Based on the review of literature, the present study is the first clinical trial on the effect of strawberry powder obtained by freeze-drying along with endurance activity on the lipid profile of inactive overweight women.
The consumption of strawberry powder for 14 days decreased the total cholesterol, triglyceride, atherogenic index and TC/HDL significantly, but did not reduce serum LDL significantly (6). In another study, strawberry supplementation for four and eight weeks decreased the total cholesterol and LDL levels significantly in overweight people with the metabolic syndrome (18).
In the present study, the participants were overweight, and since overweight and inactive people may suffer from dyslipidemia due to their disturbed metabolism, metabolic disorders are likely to affect the metabolism of lipids in these people. The reduced activity of lipoprotein lipase in such people is followed by a decline in triglyceride removal and low plasma HDL cholesterol levels. Another potential mechanism could be the high antioxidant content of strawberry, including polyphenols and vitamin C (19).
The present findings regarding physical activity and lipid markers are in agreement with the results obtained in several other studies (20-22). Weight, gender, diet and exercise protocol appear to be important factors in the reaction of HDL to exercise. The exact mechanism of effect of HDL is still unknown, but peripheral tissues and the liver have been suggested to play a role, as an increased HDL may be due to a rise in LPL activity through the hydrolysis of plasma triglyceride and lecithin cholesterol acyltransferase (LCAT) and the reduced activity of hepatic lipase and cholesteryl ester transfer protein (CETP), which is responsible for ester cholesterol transfer to HDL (23, 24).

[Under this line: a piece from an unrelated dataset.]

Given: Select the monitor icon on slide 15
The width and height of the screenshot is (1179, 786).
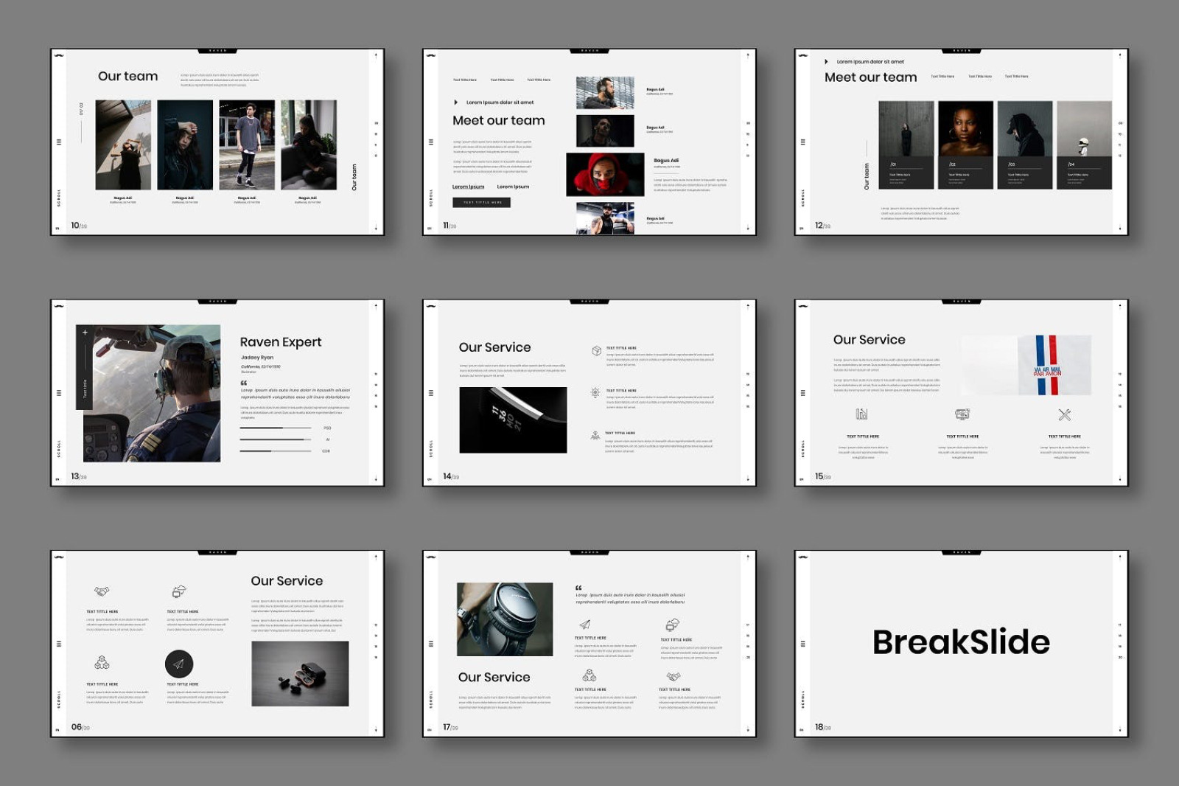Looking at the screenshot, I should (962, 414).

As for LDL and total cholesterol, aerobic exercise has been shown to be associated with a decline in TC and LDL. As for TG, the results of most studies, including the one by Nash et al. (25), were in line with the present findings, and few studies had disparate results, such as those by Sung et al. (26) and Behall et al. (27). A potentially important mechanism could be the increased activity of LPL, which releases fatty acids degraded from the TG of adipose and muscle tissues, increases the catabolism of TG and lipoproteins rich in triglyceride and facilitates TG removal from the blood stream.
5.1. Conclusions
Overall, it can be concluded that strawberry supplementation together with endurance exercise decreases total cholesterol and triglyceride significantly and reduces LDL non-significantly in inactive overweight women. Nonetheless, serum HDL-C increased significantly in the subjects. In this study, strawberry supplementation in inactive overweight women led to a significant decrease in the serum concentration of fibrinogen, although an increase was observed after one session of endurance activity. The findings also showed that short-term supplementation with strawberry extract might prevent unfavorable changes in oxidative and inflammatory markers following aerobic exercise by promoting the serum total antioxidant capacity at baseline.